Sunday, August 26, 2012

Thinking About Thinking

You can discover more about a person in an hour of play than in a year of conversation.
- Plato

As the summer comes to an end and with a new school year quickly approaching, I find myself even more excited and inspired than the year before! After finally taking a leap into the "Twitterverse," I have truly realized that there is a whole new "digital staffroom" outside the walls of my school. This leap has lead me to follow new friends, gain new insights, and expand my own wonderings with people from around the world! Throughout the month of August, I found myself reading new blogs, articles and insights from fellow teachers which has helped shape my optimism for this upcoming year.

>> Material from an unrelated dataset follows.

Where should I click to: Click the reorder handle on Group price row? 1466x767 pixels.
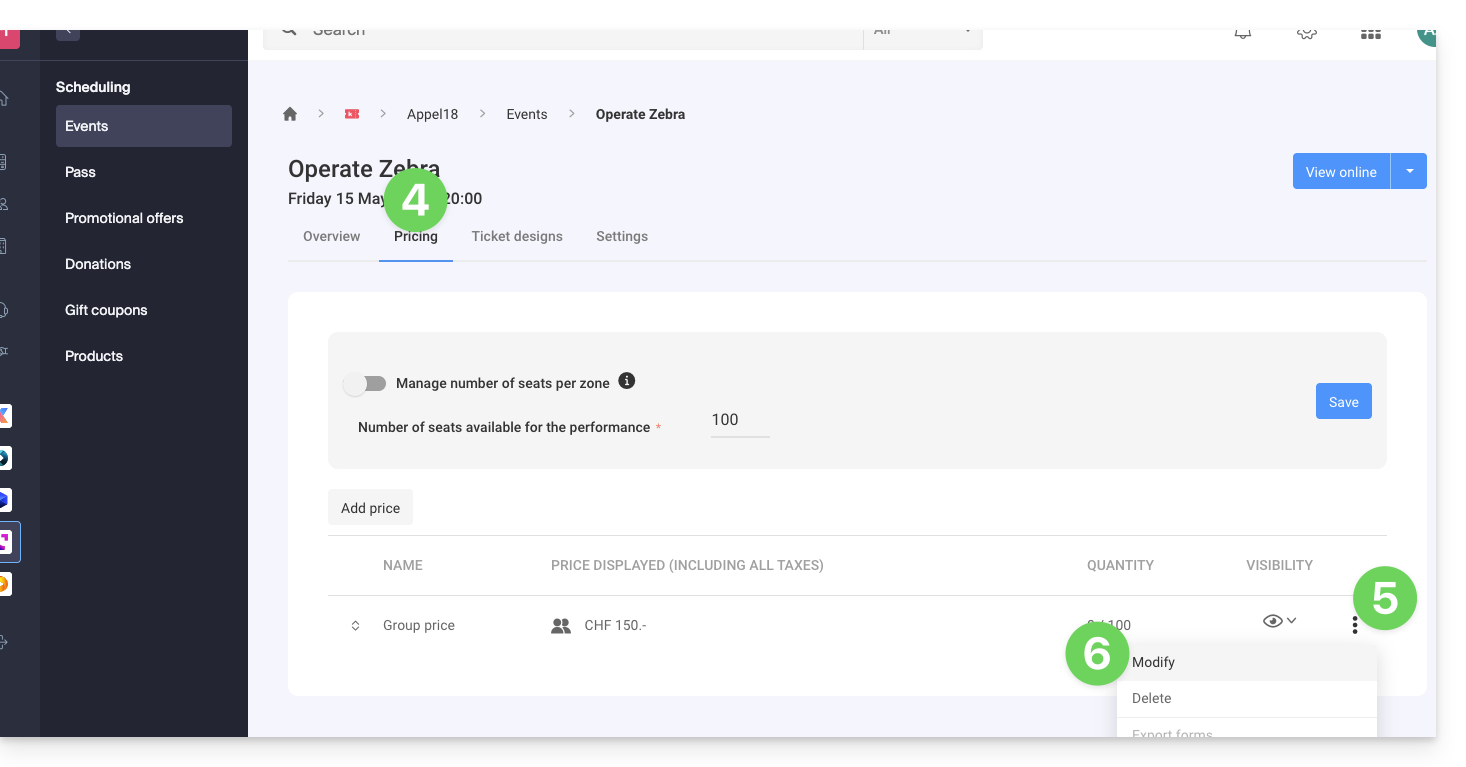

Specifically, and thanks to Joanne Babalis and the Great Beginnings FDK Team for creating and sharing a wonderful Wiki, I was able to use one of their posted articles to expand my own questions and knowledge around Inquiry. "Making Thinking Visible" by Ron Ritchhart and David Perkins (2008) has not only painted a picture for me of what it means to literally "make thinking visible" in a classroom, but it has also broken down the basics of what it means to create a "culture and community of thinkers" for students and for teachers. After having the wonderful opportunity this past year to attend one of our regional network meetings with my Administrator and other staff from my school, this experience helped set the stage for me with regards to how to "think about thinking." That being a loaded thought (haha), perhaps led me to connect so well with this article and truly get my mind on to what this can look like and sound like in my classroom this year.

"Effective thinkers make their thinking visible, meaning they externalize their thoughts through speaking, writing, drawing, or some other method." (p. 58)

What do you see?       What do you think about that?       What do you wonder? (p. 59)

Within the realm of documentation and by paying attention to the process behind the product,  these prompting questions will not only "stimulate curiosity and set the stage for inquiry" but they will also provide a foundation for learning that will allow children to make observations and utilize their thinking capabilities. For teachers, this means being able to capture student thinking throughout the process of learning and in turn, providing students with the necessary building blocks to expand their own knowledge. I look forward to sharing my experiences with this approach and any feedback or comments are welcomed!

Wishing everyone a wonderful start to the school year and creating a classroom space that fosters curiousity, inquiries and discoveries!